- Passage:
....
The Works of Li Qingzhao, Ci Poems 3.25 - 3.32
The fourth instalment of Li Qingzhao’s ci poetry. This book is freely available via De Gruyter's Library of Chinese Humanities in Mandarin and English and via several publication formats, including two open access options (the pdf appears to be better formatted than the ebook). We're reading the poems 3.25 through 3.32, inclusive.
Four of this week’s poems have endnotes, but these offer only small points of Chinese language exegesis.
How to Read Chinese Poetry has three chapters on the ci forms Li Qingzhao uses here:
Chapter 12, Ci Poetry: Short Song Lyrics (Xiaoling)
Chapter 13, Ci Poetry: Long Song Lyrics (Manci)
Chapter 14, Ci Poetry: Long Song Lyrics on Objects (Yongwu Ci)
....
- Given information:
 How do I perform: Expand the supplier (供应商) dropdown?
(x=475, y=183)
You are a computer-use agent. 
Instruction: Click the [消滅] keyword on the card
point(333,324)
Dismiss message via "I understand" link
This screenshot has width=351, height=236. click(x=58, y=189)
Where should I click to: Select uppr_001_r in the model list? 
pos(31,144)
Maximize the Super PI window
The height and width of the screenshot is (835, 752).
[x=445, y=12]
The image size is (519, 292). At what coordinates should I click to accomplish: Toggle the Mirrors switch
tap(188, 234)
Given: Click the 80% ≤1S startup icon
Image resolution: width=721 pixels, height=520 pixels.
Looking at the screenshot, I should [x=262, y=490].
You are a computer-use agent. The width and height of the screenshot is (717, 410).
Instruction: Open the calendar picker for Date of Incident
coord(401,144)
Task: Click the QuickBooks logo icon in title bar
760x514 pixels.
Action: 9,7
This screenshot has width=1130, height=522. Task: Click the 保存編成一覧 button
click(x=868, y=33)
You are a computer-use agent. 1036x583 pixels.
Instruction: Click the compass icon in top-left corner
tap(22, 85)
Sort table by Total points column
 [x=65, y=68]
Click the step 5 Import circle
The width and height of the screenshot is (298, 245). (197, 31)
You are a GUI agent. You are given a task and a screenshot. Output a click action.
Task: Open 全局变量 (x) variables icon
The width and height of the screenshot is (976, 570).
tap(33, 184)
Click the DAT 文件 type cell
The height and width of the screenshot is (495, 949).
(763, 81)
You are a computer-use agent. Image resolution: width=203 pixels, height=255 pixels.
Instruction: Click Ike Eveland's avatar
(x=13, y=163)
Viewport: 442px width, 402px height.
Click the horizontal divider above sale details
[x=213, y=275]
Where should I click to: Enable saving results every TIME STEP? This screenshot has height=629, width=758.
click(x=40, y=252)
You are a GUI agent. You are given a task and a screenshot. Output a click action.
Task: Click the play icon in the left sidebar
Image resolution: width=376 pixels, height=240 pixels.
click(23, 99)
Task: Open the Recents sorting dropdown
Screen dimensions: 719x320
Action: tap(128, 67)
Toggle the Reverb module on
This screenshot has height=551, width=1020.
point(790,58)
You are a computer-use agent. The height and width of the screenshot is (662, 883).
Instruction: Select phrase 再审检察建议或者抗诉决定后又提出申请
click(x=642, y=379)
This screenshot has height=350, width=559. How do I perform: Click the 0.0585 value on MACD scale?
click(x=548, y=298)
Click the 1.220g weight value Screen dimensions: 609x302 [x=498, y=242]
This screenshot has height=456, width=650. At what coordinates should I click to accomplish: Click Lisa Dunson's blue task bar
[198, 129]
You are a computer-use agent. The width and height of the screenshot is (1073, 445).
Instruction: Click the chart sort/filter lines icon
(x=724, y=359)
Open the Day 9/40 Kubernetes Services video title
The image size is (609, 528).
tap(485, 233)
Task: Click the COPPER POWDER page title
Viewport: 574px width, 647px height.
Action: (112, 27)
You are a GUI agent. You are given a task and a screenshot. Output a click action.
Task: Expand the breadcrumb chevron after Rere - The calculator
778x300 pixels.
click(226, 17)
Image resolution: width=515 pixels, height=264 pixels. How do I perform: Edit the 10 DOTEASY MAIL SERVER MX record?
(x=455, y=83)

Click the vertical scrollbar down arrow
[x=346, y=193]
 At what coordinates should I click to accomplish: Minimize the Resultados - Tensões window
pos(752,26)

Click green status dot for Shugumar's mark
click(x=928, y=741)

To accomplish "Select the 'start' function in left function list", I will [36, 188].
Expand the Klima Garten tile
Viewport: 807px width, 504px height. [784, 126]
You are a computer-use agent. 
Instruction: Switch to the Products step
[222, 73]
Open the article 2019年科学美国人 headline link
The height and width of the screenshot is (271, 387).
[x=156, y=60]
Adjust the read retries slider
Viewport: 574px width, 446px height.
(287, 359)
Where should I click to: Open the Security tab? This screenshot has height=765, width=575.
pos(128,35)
....
- Exercise requirements:
A. In the Li Qingzhao reading notes above, print the text between "Four of this" and "Objects (Yongwu Ci)", inclusive.
B. According to the Li Qingzhao reading notes, which chapter of How to Read Chinese Poetry covers long song lyrics on objects?
C. Write the next part of the Li Qingzhao reading notes, picking up after their final line.

- In response:
A.
Four of this week’s poems have endnotes, but these offer only small points of Chinese language exegesis.
How to Read Chinese Poetry has three chapters on the ci forms Li Qingzhao uses here:
Chapter 12, Ci Poetry: Short Song Lyrics (Xiaoling)
Chapter 13, Ci Poetry: Long Song Lyrics (Manci)
Chapter 14, Ci Poetry: Long Song Lyrics on Objects (Yongwu Ci)

B. Chapter 14, Ci Poetry: Long Song Lyrics on Objects (Yongwu Ci).

C.
This week, we look at Chapter 13 as recommended additional reading.
It may interest you to know that if you’ve been doing the additional reading, you’re now more than 1/3 of the way through How to Read Chinese Poetry:
Ch 1 (Shi Jing)
Ch 5 (19 Old Poems)
Ch 8 (Du Fu
Ch 9 (Du Fu)
Ch 10 (Du Fu)
Ch 12 (Li Qingzhao)
Ch 18 (Du Fu)
These next two chapters related to ci poetry will see us to the halfway point.
In contrast, I’ve been neglecting Chinese Poetry in Context: I believe we've read only Ch 15. I hope to be more assiduous about recommending it in future, when we cover pertinent people. So far, we’ve been a bit misaligned (or I wasn’t yet recommending specific chapters for discussion, when something pertinent came up).
THIS WEEK, recall from the introduction that 3.24 - 3.28 may be misattributed.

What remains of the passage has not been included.